Implementation steps
- Analyse requirements: identify the types of content to manage, publication workflows, the number of editors and required languages.
- Choose the right CMS: evaluate options against criteria of performance, flexibility, security and maintenance cost. For bespoke projects, Wagtail CMS offers the best balance.
- Define page types: model the different content types (home pages, articles, products, etc.) and their associated fields.
- Configure StreamField blocks: in Wagtail, create the reusable content blocks that will allow editors to compose varied pages.
- Set up multilingual support: configure languages, translations and multilingual editing interfaces.
- Train editors: organise training sessions so teams are self-sufficient in day-to-day content management.
- Optimise for SEO: configure sitemaps, metadata, canonical URLs and schema.org to maximise search engine visibility.
Related technologies and tools
- Wagtail CMS: the open-source Django-based CMS chosen by Kern-IT for all its web projects. Recognised for its exemplary admin interface and technical flexibility.
- Django: the Python framework on which Wagtail is built, offering a powerful ORM, a robust security system and a rich ecosystem.

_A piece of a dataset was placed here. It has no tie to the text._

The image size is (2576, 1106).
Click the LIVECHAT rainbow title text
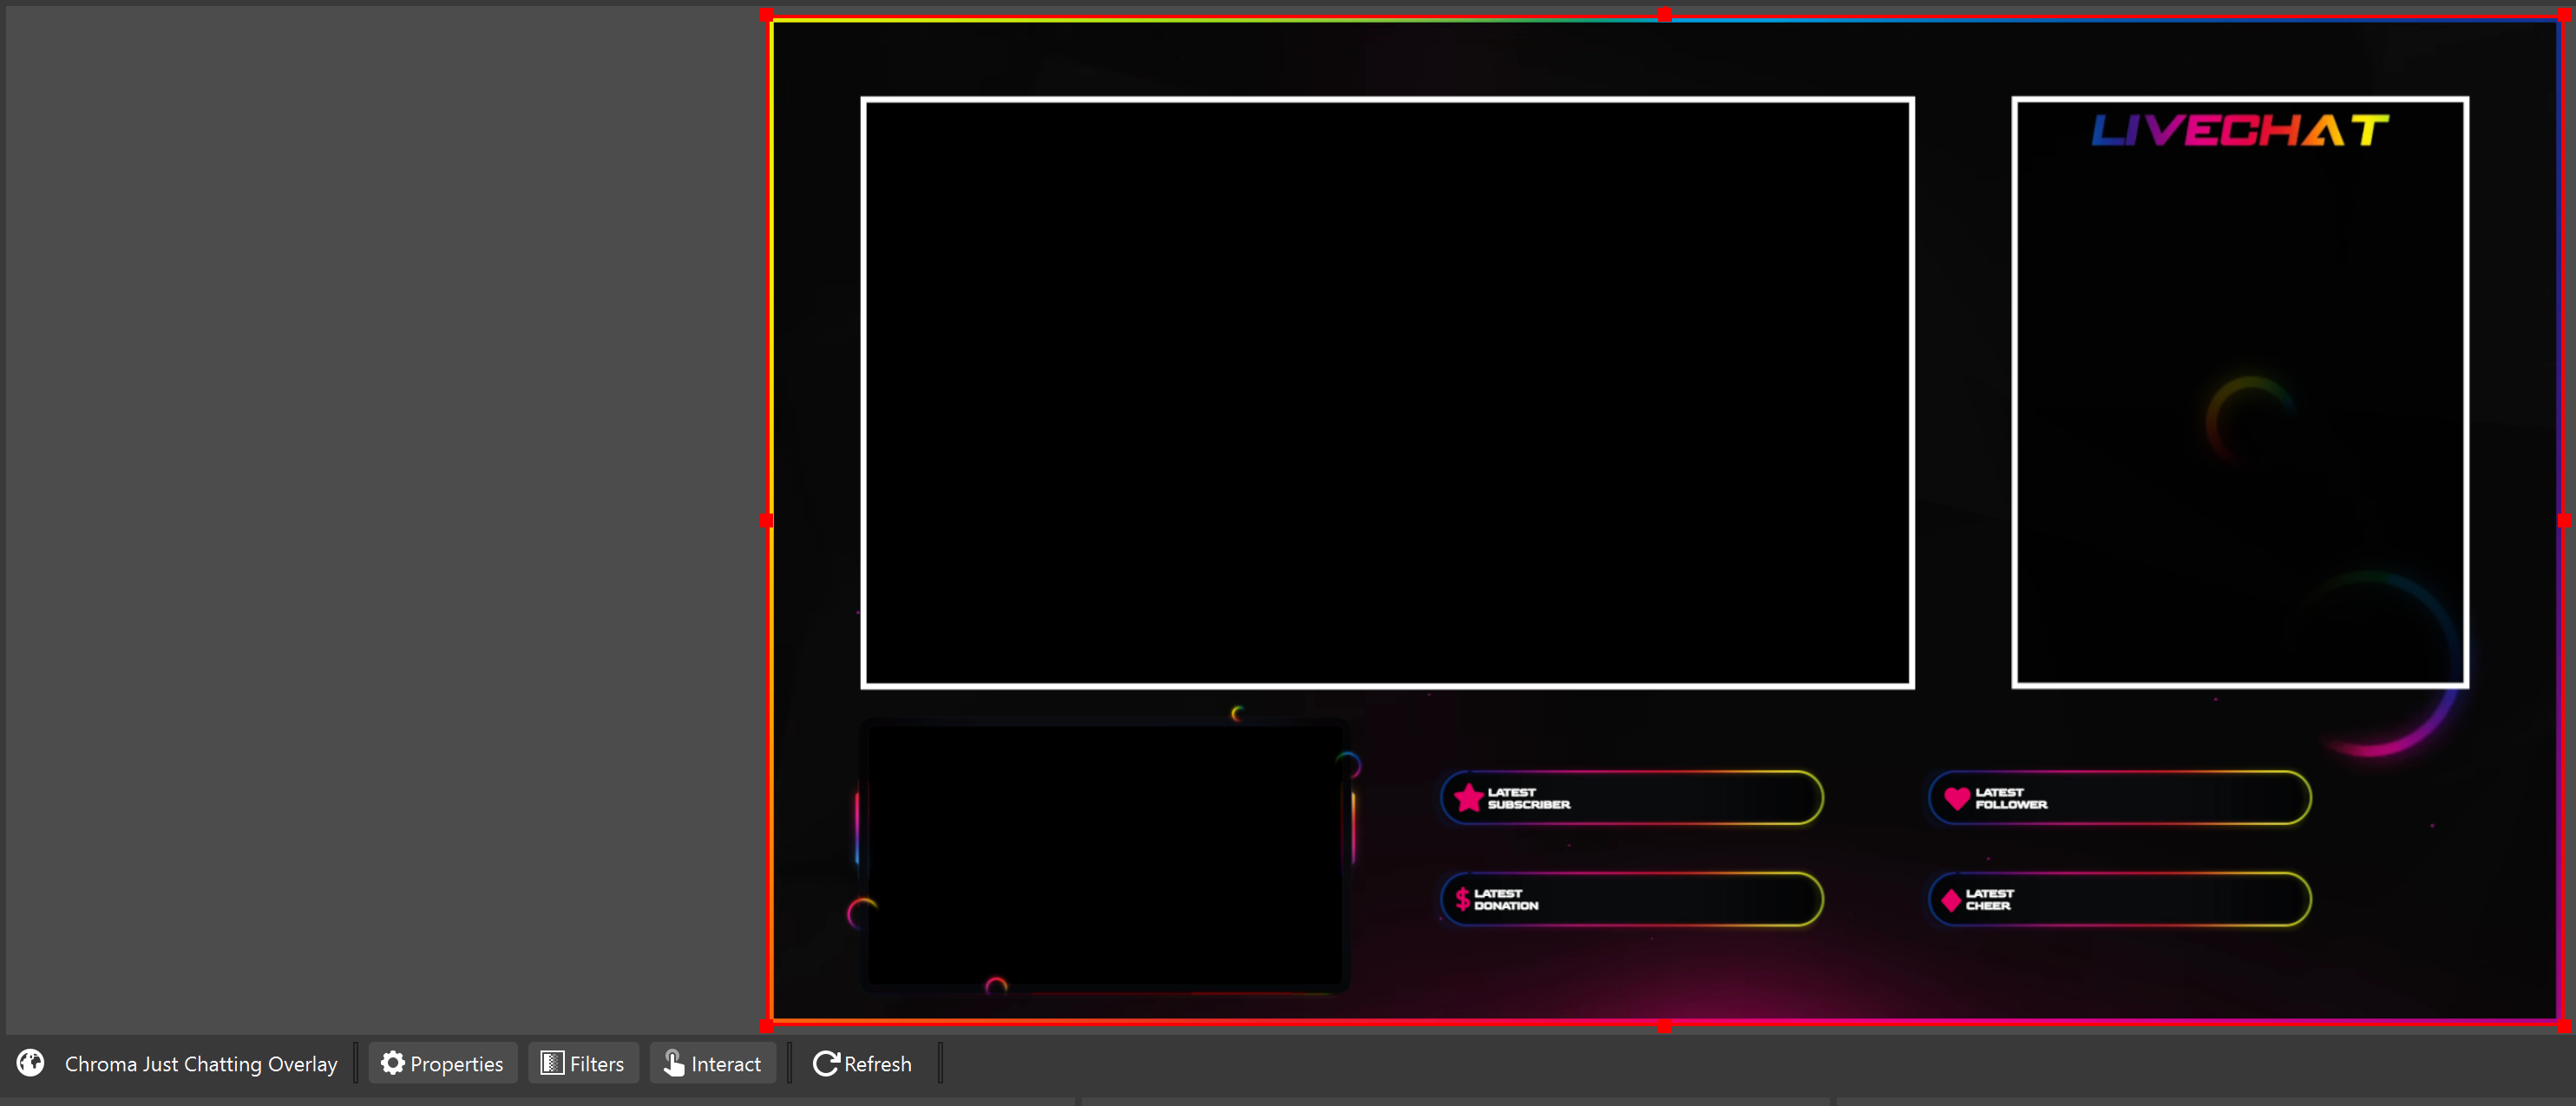2239,131
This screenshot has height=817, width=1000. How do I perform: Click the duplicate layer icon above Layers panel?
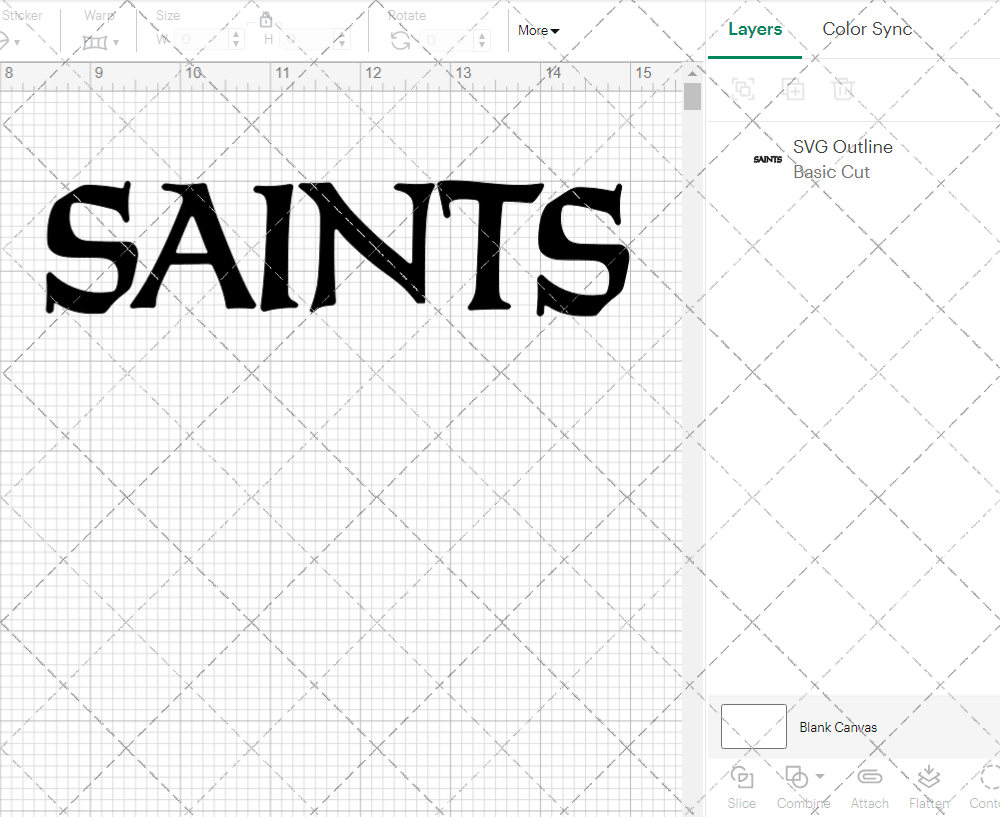point(794,90)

- PostgreSQL: the recommended database for production Wagtail projects, offering optimal performance and advanced features.
- django-modeltranslation: a Django extension used by Kern-IT to manage content translations in Wagtail.
- Tailwind CSS: the CSS framework used on the front-end to implement CMS templates with clean, maintainable code.
Conclusion
A CMS is far more than a publishing tool: it is the central pillar of a company's content strategy. Choosing the right CMS determines the team's ability to produce quality content, publish it efficiently and evolve it over time. Kern-IT chose Wagtail CMS for its unique combination of editorial ergonomics and technical power, enabling the KERNWEB division to deliver high-performance, well-indexed and fully content-autonomous websites.
Don't fall into the all-in-one CMS trap. WordPress covers 80 % of simple use cases, but for a bespoke project with specific performance, security and maintainability requirements, a CMS like Wagtail built on a real framework (Django) will always be more suitable and more scalable.